Hubby also has a son, who turned 18 in the last week of November. The son's mother is also remarried, and they all live together.
Now I'm a big fan of Christmas, but not keen on buying large expensive presents, I just don't think it's necessary.
I do give my husband's son small gifts of money - £20 - at birthdays & Christmases.
This year, he was turning 18, and he wanted a quad bike. That's obviously a very expensive item, but he has saved up half the money he wants from two part-time jobs from the last year. Now he is 18, he also has access to the savings account set up for him by his parents.
I have no problem with a teenager saving up for something he wants, but the response from the adults around him seemed crazy to me. He has two parents, a step-father, and two grandparents, all of whom decided they must pitch in to contribute enough money that he can spend £6000 on this item which he wants - meaning the contribution between them all, over the birthday and Christmas, would be about £3000 in total.

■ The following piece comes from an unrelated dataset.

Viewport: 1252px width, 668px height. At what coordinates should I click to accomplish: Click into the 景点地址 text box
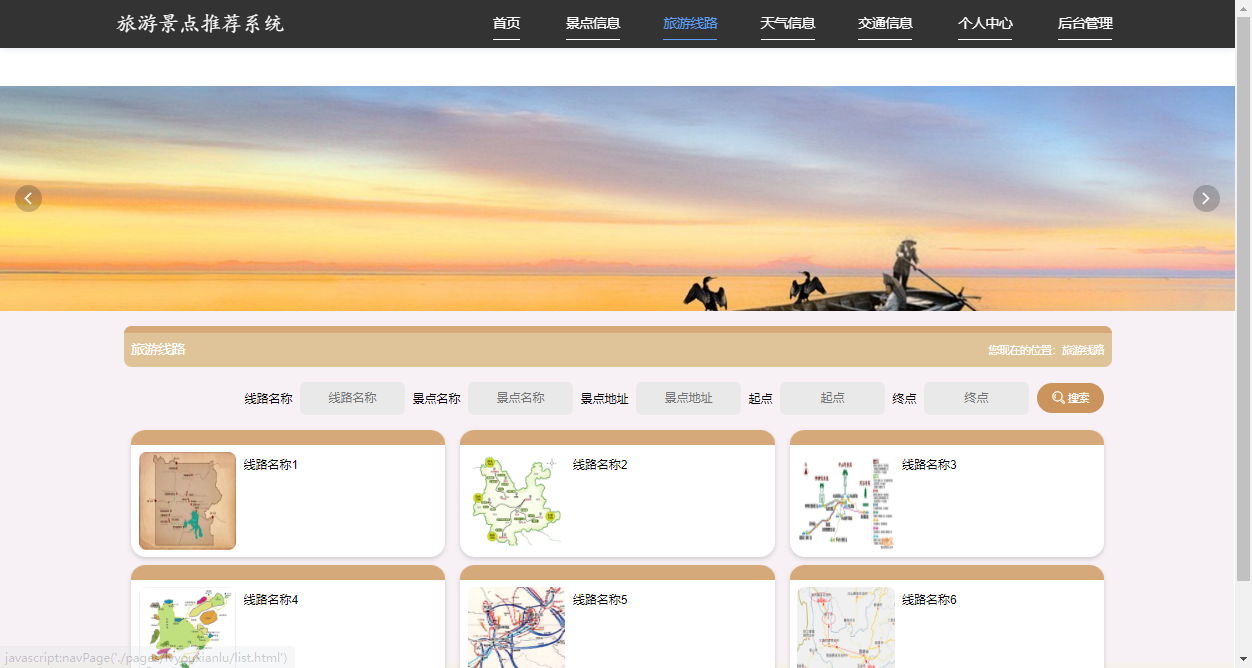point(688,398)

I have said nothing harsh or unkind about this, but I did politely explain that I would not be handing over 100's (or 1000's!) of pounds as a Christmas present, and in my opinion it's odd for other people to do so - especially in the case of the step-father, who is not even related to the boy & has only known him 2 years.
None of these people are particularly wealthy- it's been a tricky year for us economically, the boy's mum works in a shop, the grandparents are not really well-off.
This is not my money, my husband gifted the money from his own account, and to be honest it's not the money which bothers me- it's the principle which feels wrong.
I would never want my daughter to be showered with money for frivolous things in this way.
I understand my husband wanting to do all he can for his son... but I just feel this is encouraging false expectations, lack of understanding of money and value, and careless spending.
He rarely contacts his dad, makes little effort to spend time with him, doesn't get on with his mum, and doesn't help out when he stays at our house. I feel that at the very least, there should be some level of reciprocity (e.g, helping to fix the car, mow the lawn etc.)
We haven't talked about it since I stated my opinion, but the son is staying with us for a few days now, and although his behaviour is never bad, there is a low level of respect and helpfulness that is rubbing me the wrong way after seeing such generosity from the other adult family members.
Not really looking to revisit the subject with my husband or his son (I think), but does anyone have any advice or even just reassurance that my position here is... normal?
And how should I handle this sort of issue in the future? We never argue about money... and I don't want to start now.